┌──
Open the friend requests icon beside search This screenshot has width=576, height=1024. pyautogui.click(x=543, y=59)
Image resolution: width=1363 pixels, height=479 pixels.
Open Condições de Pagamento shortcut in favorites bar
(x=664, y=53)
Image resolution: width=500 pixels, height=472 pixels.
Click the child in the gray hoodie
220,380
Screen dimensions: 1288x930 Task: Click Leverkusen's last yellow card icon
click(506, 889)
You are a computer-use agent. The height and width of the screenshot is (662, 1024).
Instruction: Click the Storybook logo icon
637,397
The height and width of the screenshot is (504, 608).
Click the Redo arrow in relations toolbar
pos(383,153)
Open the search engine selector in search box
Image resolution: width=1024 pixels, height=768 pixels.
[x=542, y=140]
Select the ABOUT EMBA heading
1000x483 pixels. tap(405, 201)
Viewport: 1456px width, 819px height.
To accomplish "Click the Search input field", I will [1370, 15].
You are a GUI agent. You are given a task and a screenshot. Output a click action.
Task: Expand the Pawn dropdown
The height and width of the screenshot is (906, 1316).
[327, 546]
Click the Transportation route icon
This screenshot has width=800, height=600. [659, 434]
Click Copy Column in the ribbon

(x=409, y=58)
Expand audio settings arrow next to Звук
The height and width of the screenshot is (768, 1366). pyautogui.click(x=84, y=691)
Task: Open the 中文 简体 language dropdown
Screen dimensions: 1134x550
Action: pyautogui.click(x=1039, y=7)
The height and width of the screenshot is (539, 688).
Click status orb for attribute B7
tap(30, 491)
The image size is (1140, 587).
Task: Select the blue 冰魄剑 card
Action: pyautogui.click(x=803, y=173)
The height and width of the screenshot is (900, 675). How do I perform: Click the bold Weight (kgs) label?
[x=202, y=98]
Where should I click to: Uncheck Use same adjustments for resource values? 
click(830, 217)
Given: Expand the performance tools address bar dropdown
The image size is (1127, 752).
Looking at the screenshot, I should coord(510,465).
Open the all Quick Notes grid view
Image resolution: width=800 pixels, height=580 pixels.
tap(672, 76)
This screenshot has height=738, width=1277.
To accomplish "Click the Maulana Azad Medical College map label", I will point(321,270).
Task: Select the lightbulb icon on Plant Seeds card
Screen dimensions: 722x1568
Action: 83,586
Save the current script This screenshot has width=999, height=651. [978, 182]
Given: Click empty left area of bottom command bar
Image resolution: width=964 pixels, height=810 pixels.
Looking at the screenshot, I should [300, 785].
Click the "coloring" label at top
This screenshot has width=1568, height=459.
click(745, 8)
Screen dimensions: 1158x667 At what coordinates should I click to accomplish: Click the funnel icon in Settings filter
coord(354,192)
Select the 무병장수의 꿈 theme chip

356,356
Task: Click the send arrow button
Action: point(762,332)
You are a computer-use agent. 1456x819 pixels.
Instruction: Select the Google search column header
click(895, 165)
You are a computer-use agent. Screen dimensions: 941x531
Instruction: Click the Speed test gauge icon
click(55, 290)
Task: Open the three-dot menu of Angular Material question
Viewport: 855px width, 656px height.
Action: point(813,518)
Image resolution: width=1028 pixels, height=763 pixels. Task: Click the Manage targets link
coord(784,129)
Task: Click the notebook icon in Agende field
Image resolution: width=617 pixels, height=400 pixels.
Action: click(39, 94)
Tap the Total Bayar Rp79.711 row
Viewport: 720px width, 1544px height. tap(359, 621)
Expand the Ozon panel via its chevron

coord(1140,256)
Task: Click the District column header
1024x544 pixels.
└──
EXERCISE ::
Make a verbatim transcription of all the material.

REPLY ::
Open the friend requests icon beside search This screenshot has width=576, height=1024. pyautogui.click(x=543, y=59)
Image resolution: width=1363 pixels, height=479 pixels.
Open Condições de Pagamento shortcut in favorites bar
(x=664, y=53)
Image resolution: width=500 pixels, height=472 pixels.
Click the child in the gray hoodie
220,380
Screen dimensions: 1288x930 Task: Click Leverkusen's last yellow card icon
click(506, 889)
You are a computer-use agent. The height and width of the screenshot is (662, 1024).
Instruction: Click the Storybook logo icon
637,397
The height and width of the screenshot is (504, 608).
Click the Redo arrow in relations toolbar
pos(383,153)
Open the search engine selector in search box
Image resolution: width=1024 pixels, height=768 pixels.
[x=542, y=140]
Select the ABOUT EMBA heading
1000x483 pixels. tap(405, 201)
Viewport: 1456px width, 819px height.
To accomplish "Click the Search input field", I will [1370, 15].
You are a GUI agent. You are given a task and a screenshot. Output a click action.
Task: Expand the Pawn dropdown
The height and width of the screenshot is (906, 1316).
[327, 546]
Click the Transportation route icon
This screenshot has width=800, height=600. [659, 434]
Click Copy Column in the ribbon

(x=409, y=58)
Expand audio settings arrow next to Звук
The height and width of the screenshot is (768, 1366). pyautogui.click(x=84, y=691)
Task: Open the 中文 简体 language dropdown
Screen dimensions: 1134x550
Action: pyautogui.click(x=1039, y=7)
The height and width of the screenshot is (539, 688).
Click status orb for attribute B7
tap(30, 491)
The image size is (1140, 587).
Task: Select the blue 冰魄剑 card
Action: pyautogui.click(x=803, y=173)
The height and width of the screenshot is (900, 675). How do I perform: Click the bold Weight (kgs) label?
[x=202, y=98]
Where should I click to: Uncheck Use same adjustments for resource values? 
click(830, 217)
Given: Expand the performance tools address bar dropdown
The image size is (1127, 752).
Looking at the screenshot, I should coord(510,465).
Open the all Quick Notes grid view
Image resolution: width=800 pixels, height=580 pixels.
tap(672, 76)
This screenshot has height=738, width=1277.
To accomplish "Click the Maulana Azad Medical College map label", I will point(321,270).
Task: Select the lightbulb icon on Plant Seeds card
Screen dimensions: 722x1568
Action: 83,586
Save the current script This screenshot has width=999, height=651. [978, 182]
Given: Click empty left area of bottom command bar
Image resolution: width=964 pixels, height=810 pixels.
Looking at the screenshot, I should [300, 785].
Click the "coloring" label at top
This screenshot has width=1568, height=459.
click(745, 8)
Screen dimensions: 1158x667 At what coordinates should I click to accomplish: Click the funnel icon in Settings filter
coord(354,192)
Select the 무병장수의 꿈 theme chip

356,356
Task: Click the send arrow button
Action: point(762,332)
You are a computer-use agent. 1456x819 pixels.
Instruction: Select the Google search column header
click(895, 165)
You are a computer-use agent. Screen dimensions: 941x531
Instruction: Click the Speed test gauge icon
click(55, 290)
Task: Open the three-dot menu of Angular Material question
Viewport: 855px width, 656px height.
Action: point(813,518)
Image resolution: width=1028 pixels, height=763 pixels. Task: Click the Manage targets link
coord(784,129)
Task: Click the notebook icon in Agende field
Image resolution: width=617 pixels, height=400 pixels.
Action: click(39, 94)
Tap the Total Bayar Rp79.711 row
Viewport: 720px width, 1544px height. tap(359, 621)
Expand the Ozon panel via its chevron

coord(1140,256)
Task: Click the District column header
1024x544 pixels.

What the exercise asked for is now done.